Another option popped up at the same time. Chinese site Banggood.com also followed the post, and offered the same TKL version from the original post for $59 on their site, including shipping anywhere in the world. While the Massdrop deal might be better in the US considering it could be bundles with extra switches and you could get the Full Size version, the Banggood deal was better for most people outside the US as the price was the same and the shipping was free.
One big difference between Massdrop and Banggood in terms of this keybaord, is that Massdrop sold a set amount, and now you need to wait until Massdrop decides there’s enough interest to have another group buy for the keyboard. Banggood is a normal e-commerce site, and you can still buy the keyboard from them for $59. As long as there is interest in it, presumably they’re continue to replenish stock.
So I bought a keyboard through BG. It’s true that I can’t find the special SMD LED switches myself, but I read that other switches could work. I happened to have a bag of normal Gateron switches, and figured I could make them work. If not, I could always use the keyboard with the Gaote switches it came with.
This is what the keyboard looked like on arrival:
For more (and better) images see the original photos on Imgur linked to from Reddit, as well as another review on Imgur (I can’t find the post that linked to this review).
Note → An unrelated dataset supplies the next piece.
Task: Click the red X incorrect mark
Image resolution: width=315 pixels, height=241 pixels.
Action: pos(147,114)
So a few things about the stock appearance. Note the white keycaps with translucent legends. The stencil-like appearance of the legends is, how do I put this, not very appealing. I I like the FN (function) key that lets me use all the secondary functions, such as the media keys and the backlight controls.
The keyboard comes with a keycap remover, and a switch remover. The keycap remove wasn’t particularly good, but I had a different one which made it easier to remove all the keycaps:
The switches are blue tactile clicky Gaote Outemu switches. Note the bottom half is white plastic, and the top is transparent. The first thing I noticed when I removed the keycaps was that the switches are mounted upside down. It took me a few moments before I realized all the keycaps I had removed had their legends on the top half of the keycap. The switches were mounted upside down so the opening for the LED underneath the switch would be underneath the legends. Normally the LEDs that are mounted on top of a switch are on the lower half of the switch, so in order to have the light on the top half of the keycap they needed to be upside down.
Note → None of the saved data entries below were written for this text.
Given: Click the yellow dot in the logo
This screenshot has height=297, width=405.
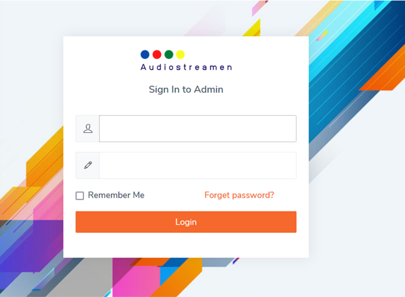Looking at the screenshot, I should click(181, 54).
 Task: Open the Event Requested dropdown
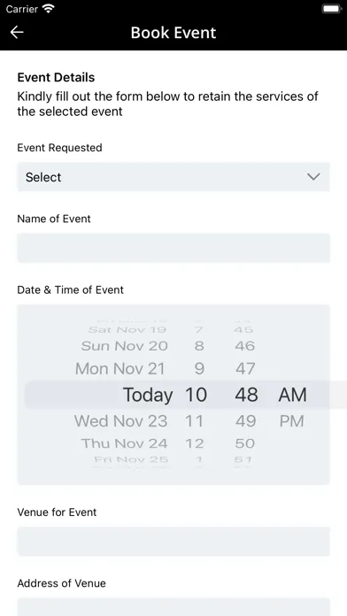tap(174, 177)
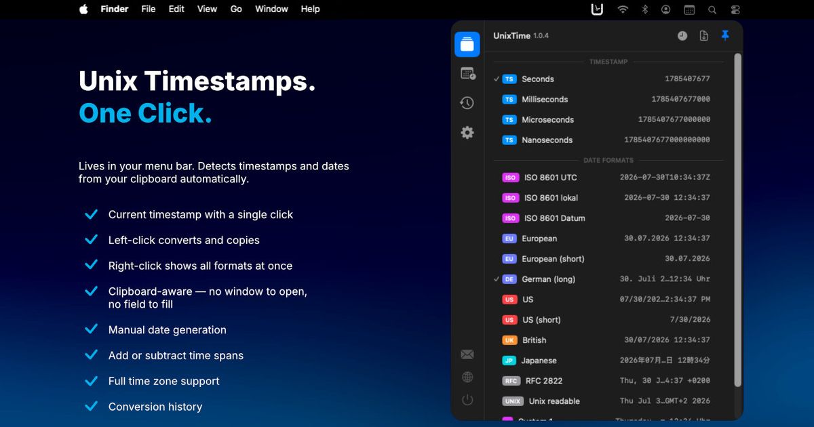Click the globe website icon in the sidebar

467,378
The next step was removing the switches from the keyboard. In a normal mechanical keyboard, you would need to desolder the switches from the circuit board, and then remove the switches. A normal switch has two contacts that would have to be desoldered. If there were LEDs, depending on the type, you would need to desolder either two or four contacts. That’s per switch. These LEDs have two contacts, so four contacts per switch, times 87 keys, is 348 contacts to desolder to replace all the switches in a normal mechanical keyboard of this size. I’m okay with soldering, but let me say that I hate desoldering. That’s one of the reasons this keyboard appealed to me. Here’s the switch removal tool that comes with the keyboard. It takes all of a couple of seconds to remove the switches:
Removing the switches leaves you with an empty space in the top plate over the circuit board. Below you can see the four arrow key switches removed, with one of them flipped over so you can see the bottom of the switch. Note the two contacts, and the receiving point in the circuit board those would go into. You can also see the LED mounted on the circuit board, and the big hole in the switch which goes over that LED. The big circle in the middle of the switch is there to help hodl the switch in place, and you can see the corresponding hole in the circuit board where that goes.
A look at the keyboard with all the switches removed. You might notice that the LEDs for some key locations are different than others. That’s because the LEDs are different colors. The letters and the right-side keys all have blue backlighting. The modifier and function keys all have white backgrounds, while the number keys have green backgrounds. The stabilizers, the white plastic pieces on either side of the large key locations (Backspace, Return and Shift) are not a type of stabilizer that I had ever seen before, but luckily they worked just fine with the other set of keycaps I wanted to use.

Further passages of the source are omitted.